Are the Stations of the Cross in the Bible?
Yes and no. The Stations of the Cross (also called the Way of the Cross, Via Crucis, and Via Dolorosa) are a devotional practice linked to a series of pictures representing scenes from Jesus' last hours. The object of the Stations is to help the faithful to make a "pilgrimage" to the chief scenes of Jesus' suffering and death.

The traditional Stations are: 1. Jesus is condemned to death; 2. The cross is laid upon him; 3. His first fall; 4. He meets Mary, his mother; 5. Simon of Cyrene is made to bear the cross; 6. His face is wiped by Veronica; 7. His second fall; 8. He meets the women of Jerusalem; 9. His third fall; 10. He is stripped of His garments; 11. He is crucified; 12. Jesus dies on the cross; 13. His body is taken down from the cross; and 14. He is laid in the tomb.

: Most of the scenes are contained in the Gospels, but some are not: meeting his mother, Veronica wiping his face, and the falls with the cross.


Is Mel Gibson really Catholic?
Mel Gibson considers himself Catholic, but his relationship with the official Catholic Church is strained. Gibson has built his own traditionalist Catholic chapel near his home; a pre-Vatican II Latin Mass is said there.

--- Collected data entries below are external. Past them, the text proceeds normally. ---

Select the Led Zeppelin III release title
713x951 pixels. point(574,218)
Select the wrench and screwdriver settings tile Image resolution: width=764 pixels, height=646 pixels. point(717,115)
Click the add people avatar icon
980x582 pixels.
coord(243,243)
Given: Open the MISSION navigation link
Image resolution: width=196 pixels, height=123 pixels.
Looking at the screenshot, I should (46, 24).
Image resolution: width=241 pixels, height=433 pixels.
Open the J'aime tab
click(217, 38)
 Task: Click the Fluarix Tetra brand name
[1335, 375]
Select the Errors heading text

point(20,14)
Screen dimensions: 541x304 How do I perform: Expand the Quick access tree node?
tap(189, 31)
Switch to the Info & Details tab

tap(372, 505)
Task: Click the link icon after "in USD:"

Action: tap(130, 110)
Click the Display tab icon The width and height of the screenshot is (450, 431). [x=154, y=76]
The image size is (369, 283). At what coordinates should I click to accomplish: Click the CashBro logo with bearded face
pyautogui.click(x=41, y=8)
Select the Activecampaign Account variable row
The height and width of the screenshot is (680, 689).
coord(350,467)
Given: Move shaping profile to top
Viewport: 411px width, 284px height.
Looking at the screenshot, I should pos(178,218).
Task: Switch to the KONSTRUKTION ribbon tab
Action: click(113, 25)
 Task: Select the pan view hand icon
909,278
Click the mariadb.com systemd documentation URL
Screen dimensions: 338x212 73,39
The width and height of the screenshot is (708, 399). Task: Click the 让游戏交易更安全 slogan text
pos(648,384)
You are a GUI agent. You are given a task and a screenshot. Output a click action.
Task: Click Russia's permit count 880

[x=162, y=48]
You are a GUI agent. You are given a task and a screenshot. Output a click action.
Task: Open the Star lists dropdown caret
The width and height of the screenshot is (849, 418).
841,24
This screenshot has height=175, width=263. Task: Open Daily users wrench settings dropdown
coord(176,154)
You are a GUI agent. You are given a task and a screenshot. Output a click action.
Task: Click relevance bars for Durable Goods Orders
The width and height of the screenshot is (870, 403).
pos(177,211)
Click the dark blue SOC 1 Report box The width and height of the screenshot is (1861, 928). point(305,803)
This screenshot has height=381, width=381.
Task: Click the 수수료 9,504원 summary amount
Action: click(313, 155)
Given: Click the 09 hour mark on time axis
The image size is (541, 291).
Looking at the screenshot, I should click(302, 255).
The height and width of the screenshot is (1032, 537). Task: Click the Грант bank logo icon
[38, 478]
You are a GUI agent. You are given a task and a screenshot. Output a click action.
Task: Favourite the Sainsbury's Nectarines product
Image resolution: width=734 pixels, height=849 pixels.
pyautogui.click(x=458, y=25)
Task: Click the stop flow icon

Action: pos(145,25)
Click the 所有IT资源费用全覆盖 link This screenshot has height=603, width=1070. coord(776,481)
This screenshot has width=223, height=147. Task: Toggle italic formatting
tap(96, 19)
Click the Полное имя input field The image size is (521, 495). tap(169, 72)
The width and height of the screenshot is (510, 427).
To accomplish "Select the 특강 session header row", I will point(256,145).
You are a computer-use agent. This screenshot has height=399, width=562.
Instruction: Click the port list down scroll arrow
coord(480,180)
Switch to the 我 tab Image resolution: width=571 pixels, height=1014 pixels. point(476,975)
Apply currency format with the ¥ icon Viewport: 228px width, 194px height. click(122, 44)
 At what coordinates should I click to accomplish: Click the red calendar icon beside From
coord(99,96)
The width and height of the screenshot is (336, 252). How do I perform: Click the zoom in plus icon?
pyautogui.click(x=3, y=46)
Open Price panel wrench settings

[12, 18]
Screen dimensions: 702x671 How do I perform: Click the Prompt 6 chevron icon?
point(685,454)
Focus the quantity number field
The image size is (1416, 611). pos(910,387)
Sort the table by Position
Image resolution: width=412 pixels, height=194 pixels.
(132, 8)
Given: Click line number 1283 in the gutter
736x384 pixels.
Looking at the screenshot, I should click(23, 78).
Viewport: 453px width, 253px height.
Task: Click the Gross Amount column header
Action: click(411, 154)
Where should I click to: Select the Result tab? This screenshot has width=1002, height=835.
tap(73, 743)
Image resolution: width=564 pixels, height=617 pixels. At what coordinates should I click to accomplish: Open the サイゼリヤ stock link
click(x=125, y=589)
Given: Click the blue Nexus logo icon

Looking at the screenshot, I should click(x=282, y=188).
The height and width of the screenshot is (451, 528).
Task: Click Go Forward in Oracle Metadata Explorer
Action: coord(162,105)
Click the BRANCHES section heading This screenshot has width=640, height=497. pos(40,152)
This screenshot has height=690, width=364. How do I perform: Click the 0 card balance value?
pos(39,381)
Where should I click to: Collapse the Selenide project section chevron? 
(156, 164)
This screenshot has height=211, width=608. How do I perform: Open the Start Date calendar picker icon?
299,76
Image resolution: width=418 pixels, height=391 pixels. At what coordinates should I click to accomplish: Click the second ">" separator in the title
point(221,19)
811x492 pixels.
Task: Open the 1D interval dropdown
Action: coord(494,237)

In a February 2004 interview with Diane Sawyer, Gibson said "I'm just Roman Catholic, the way they were up until the mid '60s."

In an online chat with Beliefnet, LA Cardinal Roger Mahony said: "I know nothing about the Church in Malibu. It is certainly not in communion with the Universal Catholic Church nor the Archdiocese of Los Angeles. I have never met Mr. Gibson, and he does not participate in any parish of this Archdiocese. He, apparently, has chosen to live apart from the communion of the Catholic Church. I pray for him."

Churches like Gibson's, which are not affiliated with any diocese, are usually considered schismatic. The Church's Code of Canon Law defines schism--separation from the Church--as "the refusal of submission to the Supreme Pontiff or of communion with the members of the Church subject to him."

Gibson's father, Hutton Gibson, is an outspoken critic of the Catholic Church and an adherent of the "sedevacantist" movement, so called from the Latin phrase meaning "empty seat"--their claim being that every pope since 1960 has been spurious. While Gibson is said to disagree with his father, the actor has been quoted often as waxing nostalgic for the Mass said in Latin and the doctrines as they were for almost 2,000 years.